Evangelizzazione come approfondimento di quella misericordia ricevuta da Dio; evangelizzazione come attenzione all’uomo, soprattutto il più povero e sofferente; evangelizzazione come desiderio di comunicare agli altri l’incontro salvifico con Gesù Cristo, il Verbo fatto carne, che è stato determinante per la sua vita. Essendo la misericordia al centro di tutto, in Francesco non ci fu contrasto o antitesi tra dialogo ed annuncio. E quindi non meraviglia che in lui si manifestassero anche posizioni risolute (alcuni studiosi di oggi preferiscono parlare di “durezze” [9]), come ad esempio il forte richiamo alla cattolicità dei frati.

Nell’osservanza spirituale - e non esclusivamente letterale - del Vangelo e nella misericordia trasmessa agli uomini, può essere ravvisato il segreto della vocazione di Francesco ad essere emblema di pace e riconciliazione.

Ecco perché non deve meravigliare che ai funerali di Madre Teresa di Calcutta fossero presenti i rappresentanti di tutte le grandi religioni; nemmeno deve sorprendere che l’inviato della diretta televisiva abbia voluto sottolineare il collegamento ideale che emergeva tra lo “Spirito di Assisi” e quella celebrazione. Anche nella vicenda spirituale della piccola suora albanese vestita con il sari, autodefinitasi una “missionaria della carità”, la misericordia è stata l’espressione centrale per esprimere al mondo il nucleo essenziale del Vangelo.

La considerazione di tutti questi elementi ci permette di comprendere perché la vicenda cristiana di Francesco d’Assisi sia divenuta nel tempo un riferimento importante per uomini di religioni diverse, impegnati a compiere un cammino di pace e riconciliazione. Allo stesso modo si offre anche a noi la possibilità di passare dalla semplice ammirazione del Santo umbro alla decisione di ripercorrere la sua stessa strada, per diventare come lui operatori di pace.

Note al testo

[1] C. Bonizzi, L’icona di Assisi nel magistero di Giovanni Paolo II, Edizioni Porziuncola, Assisi 2002.

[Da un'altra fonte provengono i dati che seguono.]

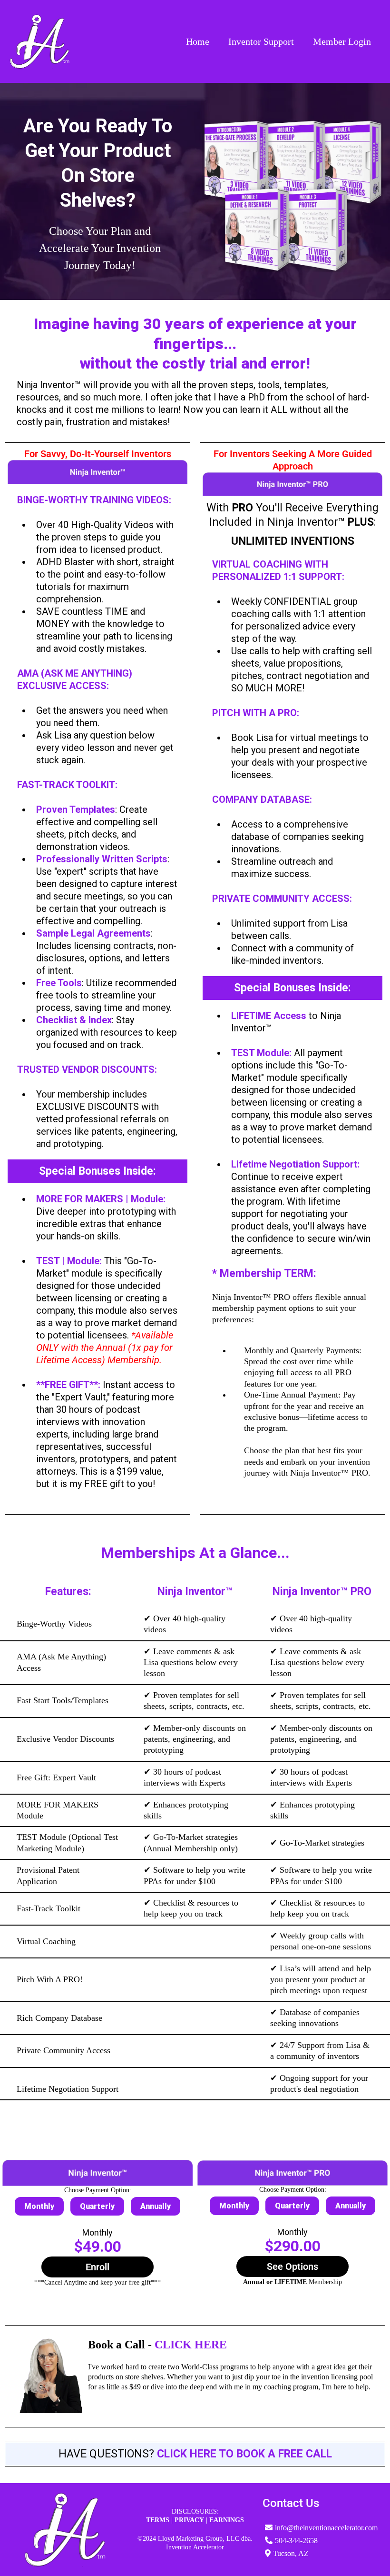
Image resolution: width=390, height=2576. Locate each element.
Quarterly (97, 2206)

[2] S. Migliore, Mistica povertà. Riscritture francescane tra Otto e Novecento (Bibliotheca Seraphico-capuccina, 64), Istituto Storico dei Cappuccini, Roma 2001; R. Michetti, François d'Assise et la paix révelée. Réflexions sur le mithe du pacifisme franciscain et sur la predication de paix de Francois d'Assise dans la societé du XIIIe siècle, in Prêcher la paix et discipliner la société. Italie, France, Angleterre (XIIIe-XVe siècles), Études réunies par R. M. Dessì, Brepols, Turnhout 2005, 279-312.

[3] N. Simonetti, Prinicipi di teologia della pace nel magistero di Benedetto XV, Edizioni Porziuncola, Assisi 2005.

[4] C. Renoux, La Prière pour la paix attribuée à saint François, une énigme à résoudre (Présence de saint Fraçois, 39), Les éditions franciscaines, Paris 2001; trad. italiana, La preghiera per la pace attribuita a San Francesco. Un enigma da risolvere, Edizioni Messaggero, Padova 2003.

[5] A. Ajello, La croce e la spada: i francescani e l'islam nel Duecento (Mediterranea, 1), Istituto per l'Oriente C.A. Nallino, Roma 1991.

[6] A. Vauchez, François d'Assise entre littéralisme évangélique et renouveau spirituel, in Frate Francesco d'Assisi. Atti del XXI Convegno internazionale (Assisi, 14-16 ottobre 1993) (Atti dei Convegni della Società internazionale di studi francescani - Centro interuniversitario di studi francescani. Nuova serie diretta da E. Menestò, 4), Centro Italiano di Studi sull’Alto Medioevo, Spoleto 1994, 183-198.

[7] P. Messa, Le fonti patristiche del pensiero di Francesco d’Assisi, prefazione di G. Miccoli, Edizioni Porziuncola, Assisi 1999, 236-264; P. Maranesi, “Facere misericordiam”. La conversione di Francesco secondo il Testamento, in Frate Francesco 69 (2003), 91-125.

[8] R. Manselli, San Francesco: dal dolore degli uomini al Cristo crocifisso, in Id., Francesco e i suoi compagni. (Bibliotheca seraphico capuccina, 46), Istituto Storico dei Cappuccini, Roma 1995.

[9] G. G. Merlo, Tra eremo e città. Studi su Francesco e sul francescanesimo medioevale (Medioevo francescano. Saggi, 2), Edizioni Porziuncola, Assisi 1991; F. Accrocca, Francesco fratello e maestro (Orientamenti formativi francescani, 3), Edizioni Messaggero, Padova 2002.